1. Using the TV show MASH as an example, Dr. Christina Bohn helped us start to think of the Tower of Babel story through a lens that considers the time of the story’s editing, synthesis, and recording. She explained that though scholars believe it likely that the story had long been a part of Israel’s oral tradition, it was written down and recorded in (roughly) the version we have today after the destruction of the first Jerusalem temple, during Israel’s exile into Babylon.
Take a few moments to think of a story that you’ve told (or heard told) many, many times. It might be a family story that helps to capture and convey something specific about a family member or event. It might be the story of the founding of your town, or the formation of the company you work for, or a story you find yourself telling to describe something in your own personal experience. It could be a story that helps communicate something formative and important about another community of which you’re a part. If possible, wait until everyone has come up with a story before moving forward (and don’t worry; you won’t be asked to share the story! Just choose one in your mind; there are no right or wrong answers.)
Once you’ve thought of a story, think about a big idea that you take away from that story. It might be something like, “It highlights how silly my uncle could be” or “It demonstrates this community’s commitment to high quality science.” or “This story captures a sense of just how lost and confused I felt at that time in my life.”

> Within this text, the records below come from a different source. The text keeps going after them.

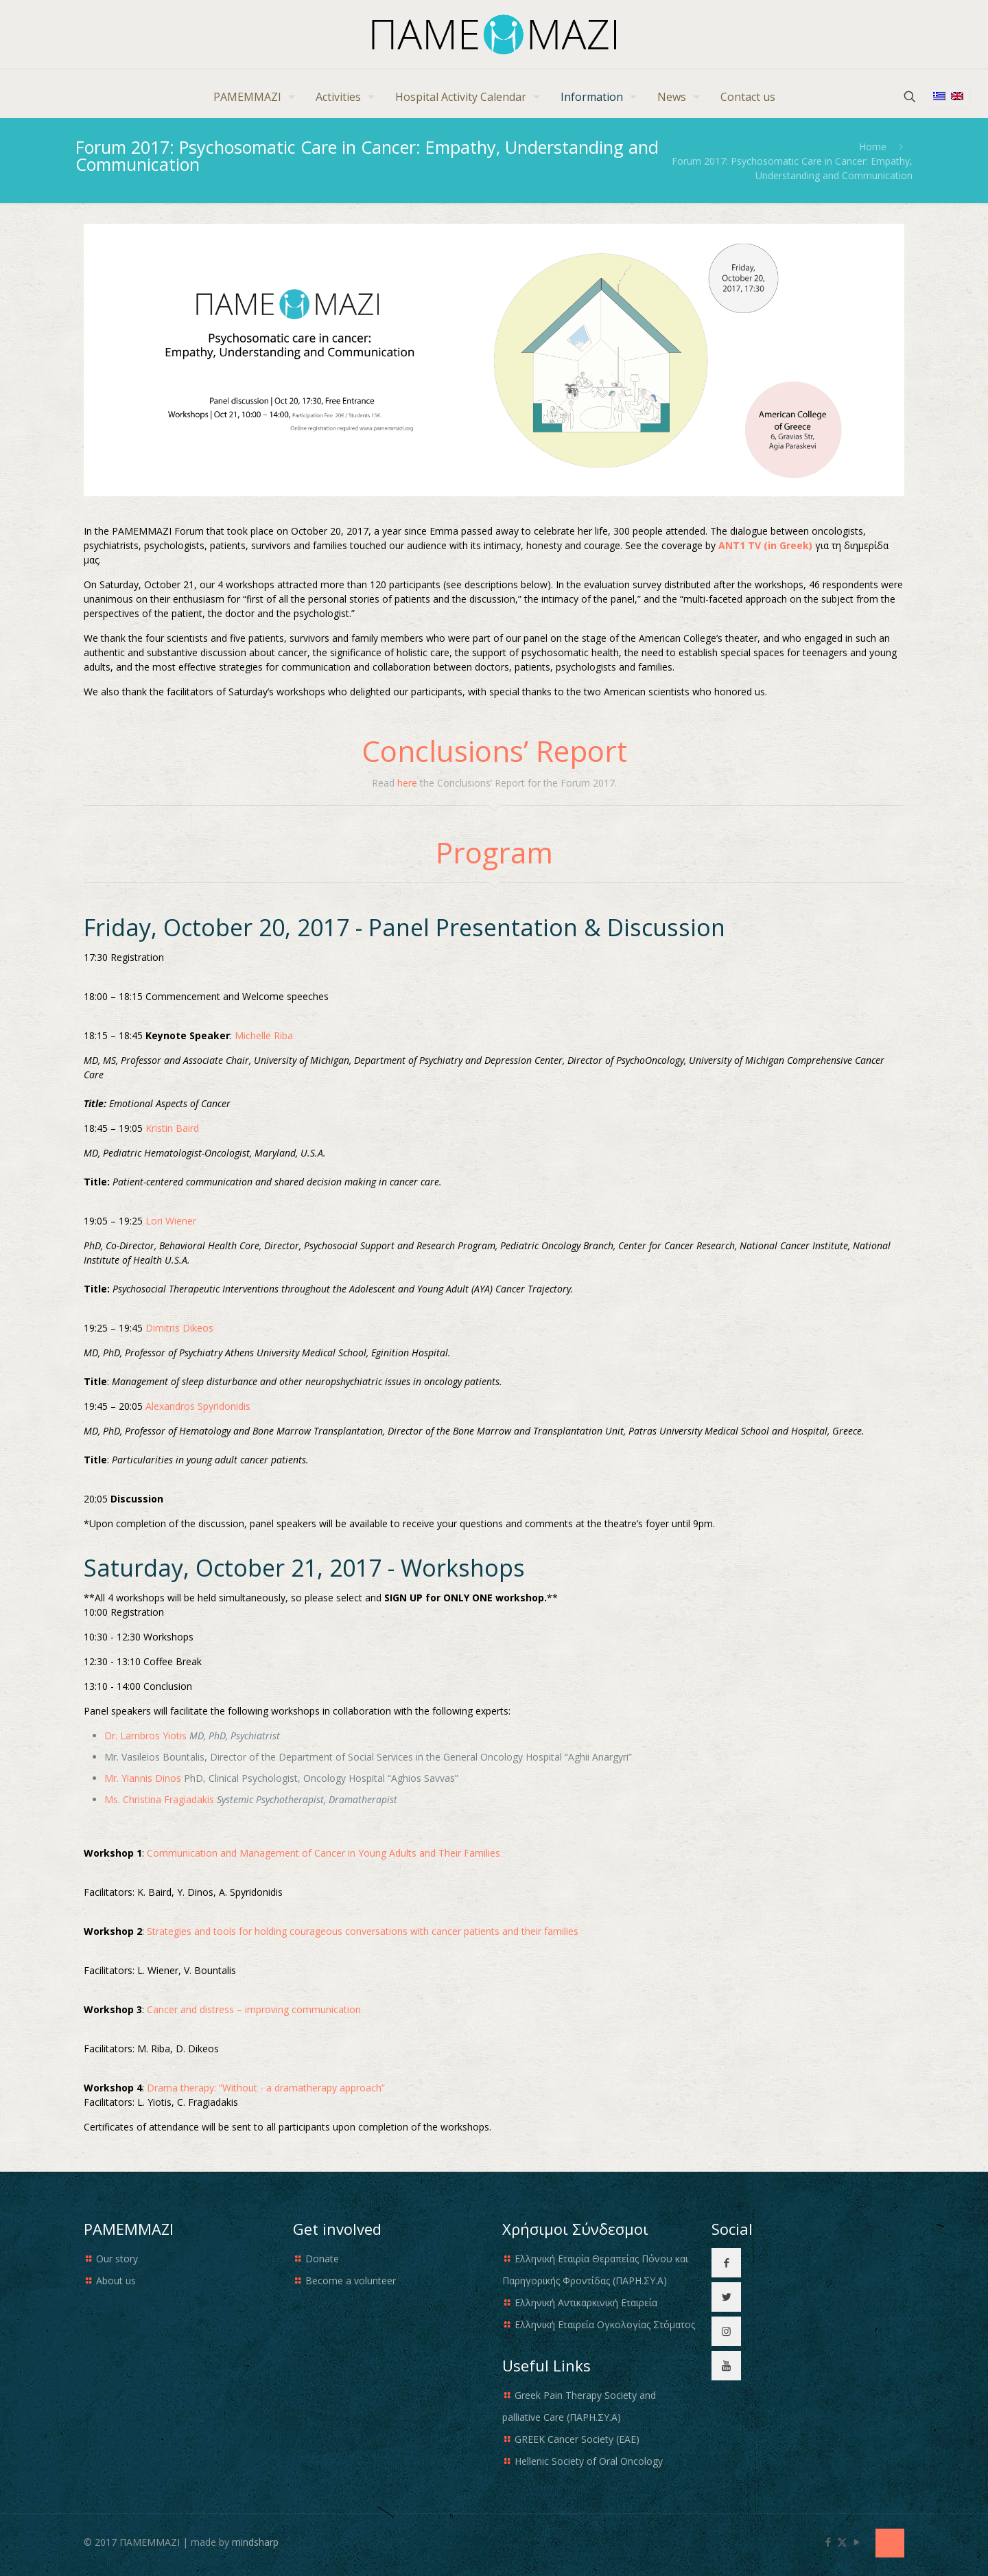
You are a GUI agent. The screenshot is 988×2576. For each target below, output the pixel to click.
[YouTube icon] (856, 2542)
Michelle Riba (264, 1035)
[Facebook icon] (828, 2542)
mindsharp (255, 2542)
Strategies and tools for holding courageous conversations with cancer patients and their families (362, 1931)
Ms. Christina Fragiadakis (159, 1799)
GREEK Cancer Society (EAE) (577, 2439)
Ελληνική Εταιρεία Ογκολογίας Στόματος (605, 2324)
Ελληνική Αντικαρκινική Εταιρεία (586, 2302)
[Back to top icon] (889, 2543)
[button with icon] (726, 2262)
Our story (117, 2258)
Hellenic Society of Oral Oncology (589, 2461)
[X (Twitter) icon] (842, 2542)
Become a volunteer (350, 2280)
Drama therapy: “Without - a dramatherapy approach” (266, 2087)
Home (872, 146)
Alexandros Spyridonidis (197, 1406)
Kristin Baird (172, 1128)
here (407, 782)
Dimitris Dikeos (179, 1327)
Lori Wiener (170, 1220)
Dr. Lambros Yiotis (145, 1735)
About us (116, 2280)
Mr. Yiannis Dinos (142, 1778)
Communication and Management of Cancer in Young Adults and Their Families (323, 1852)
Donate (322, 2258)
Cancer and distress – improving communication (254, 2009)
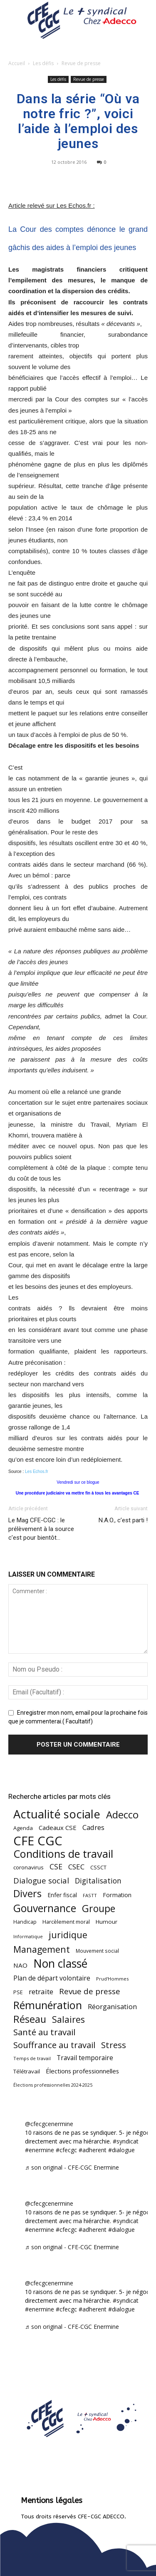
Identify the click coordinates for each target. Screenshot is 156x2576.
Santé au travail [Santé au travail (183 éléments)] (44, 2032)
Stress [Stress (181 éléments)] (113, 2045)
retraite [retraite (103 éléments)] (41, 1991)
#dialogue (121, 2150)
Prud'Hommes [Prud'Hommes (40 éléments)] (112, 1979)
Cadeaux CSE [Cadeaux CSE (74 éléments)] (58, 1827)
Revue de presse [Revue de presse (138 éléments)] (89, 1991)
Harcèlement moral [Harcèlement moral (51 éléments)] (66, 1921)
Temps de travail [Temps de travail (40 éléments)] (32, 2058)
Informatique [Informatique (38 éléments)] (28, 1936)
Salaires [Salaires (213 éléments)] (68, 2019)
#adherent (92, 2150)
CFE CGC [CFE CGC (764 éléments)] (37, 1841)
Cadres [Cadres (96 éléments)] (93, 1827)
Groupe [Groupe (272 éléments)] (98, 1908)
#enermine (39, 2150)
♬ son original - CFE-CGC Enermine (72, 2167)
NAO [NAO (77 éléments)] (20, 1965)
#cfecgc (66, 2150)
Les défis (43, 63)
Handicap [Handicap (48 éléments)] (25, 1921)
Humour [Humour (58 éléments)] (106, 1921)
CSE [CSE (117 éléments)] (56, 1866)
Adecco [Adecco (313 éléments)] (122, 1814)
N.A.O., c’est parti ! (123, 1520)
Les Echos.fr (36, 1471)
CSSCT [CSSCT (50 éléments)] (98, 1867)
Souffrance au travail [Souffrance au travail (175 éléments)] (54, 2045)
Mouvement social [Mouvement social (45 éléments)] (97, 1950)
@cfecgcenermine (49, 2124)
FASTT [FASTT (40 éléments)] (90, 1895)
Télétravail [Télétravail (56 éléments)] (26, 2071)
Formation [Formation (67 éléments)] (117, 1895)
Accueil (16, 63)
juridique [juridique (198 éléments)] (68, 1934)
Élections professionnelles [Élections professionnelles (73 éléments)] (82, 2071)
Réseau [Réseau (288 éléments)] (29, 2019)
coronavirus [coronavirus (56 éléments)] (28, 1867)
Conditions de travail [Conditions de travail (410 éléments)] (63, 1853)
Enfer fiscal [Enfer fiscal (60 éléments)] (62, 1895)
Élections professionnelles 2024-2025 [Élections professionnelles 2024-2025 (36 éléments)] (52, 2085)
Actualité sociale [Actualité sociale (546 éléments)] (56, 1814)
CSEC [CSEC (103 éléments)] (76, 1866)
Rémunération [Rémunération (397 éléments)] (47, 2005)
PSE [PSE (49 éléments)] (18, 1992)
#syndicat (126, 2141)
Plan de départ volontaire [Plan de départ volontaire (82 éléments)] (51, 1978)
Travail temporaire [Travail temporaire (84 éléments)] (85, 2058)
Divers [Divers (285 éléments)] (27, 1893)
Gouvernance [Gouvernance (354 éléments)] (44, 1908)
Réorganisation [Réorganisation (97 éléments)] (112, 2006)
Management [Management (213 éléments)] (41, 1949)
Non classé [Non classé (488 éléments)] (60, 1963)
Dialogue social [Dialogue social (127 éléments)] (41, 1880)
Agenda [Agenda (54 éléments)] (23, 1828)
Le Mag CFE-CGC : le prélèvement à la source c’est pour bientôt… (41, 1528)
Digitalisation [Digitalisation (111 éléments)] (98, 1880)
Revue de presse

Now imagine that you’ve been given the task of writing this story down so that it can be shared with future members of your community/family/company/group for generations to come. Knowing that your version will become the “official” version for the group, what do you think might come up for you as you try to write it down? Do you think you might feel a different sense of what is important to capture in the story? Might you feel tempted to alter it in certain ways? Why or why not?
How easy do you think it might be for someone else to hear the story and take away a completely different meaning to the one you noticed or intended? How do you feel about that potential?
Imagining this scenario, how do you think you’d feel if you were, in fact, asked to take on this task? What might make you hesitant to take it on? What might make you eager?
Consider this dynamic, and your response to this prospective task, in light of the stories we have captured in Genesis and other parts of the Old Testament. What questions or curiosities arise for you as you think these often very familiar stories? What feelings surface?
2. Christina also taught that Ziggurats were structures built to attract deities to the city and people who built them, and to then provide a home-base for that deity. Part of the appeal was using the ziggurat to help the people to co-opt that deity's presence as an endorsement of that group’s superiority and strength. That goal was about controlling, manipulating, and placing limits on the deity. This story, then, is warning the people of Israel against pursuing this practice/approach to God, though it would have been all around them while in exile.
What examples have you seen of organizations or individuals co-opting God to endorse and build up their own plans and practices? What short and long-term outcomes have you seen come from this practice?
Are there groups/settings in which you’ve been a participant in this process (even if you didn’t realize it at the time)? What have you learned (or are you learning) from that experience and its outcomes for yourself and/or others?
Christina went on to say that when we try to co-opt and control God, we move outside of our boundaries as humans and, as a result, lose an anchor to our reality, and that this distortion of our role as image bearers leads to nothing but difficulty and pain. How does this statement resonate for you? Does it ring true? What resistance might you feel to it, if any?
Why do you think we, as humans, seem to continually try to push past the limits of our humanity in order to control God, even though we may have seen the harmful outcomes this has?
3. Christina also shared a personal example of a moment in which she found herself trying to manipulate, control, and co-opt God for her own purposes. She talked about how, even though she hoped to be a conduit of God’s love, she found herself instead bringing confusion and disarray to the conversation. In what ways can you relate? How aware are you of this potential within yourself?
In what types of conversations or situations do you find yourself most likely to start using God for your own ends and endorsement? When does this feel easiest to avoid? When does it feel most difficult to avoid? Do you feel any ambivalence about the advisability of this practice? Are there times when it can feel justified? Why or why not?
Christina asked, “What kind of name do you think we, as God’s people, are making for ourselves now? Would God call us babel, ‘confounding,’ or would he declare us to be a “gateway to God’s presence?”
What’s your response to these questions? How do you think you, personally, contribute to what you see happening in your communities? What’s your contribution to the name God’s people are making for themselves right now in the larger aspects of the church and our world? How do you feel about that dynamic and your part in it?